Nothing in the records below should be altered when they are retyped.

● ● ● ●

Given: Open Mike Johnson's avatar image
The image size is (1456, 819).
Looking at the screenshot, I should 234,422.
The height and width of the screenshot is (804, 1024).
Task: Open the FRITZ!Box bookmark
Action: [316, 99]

● ● ● ●

**Solution below**:
Given: Open Mike Johnson's avatar image
The image size is (1456, 819).
Looking at the screenshot, I should 234,422.
The height and width of the screenshot is (804, 1024).
Task: Open the FRITZ!Box bookmark
Action: [316, 99]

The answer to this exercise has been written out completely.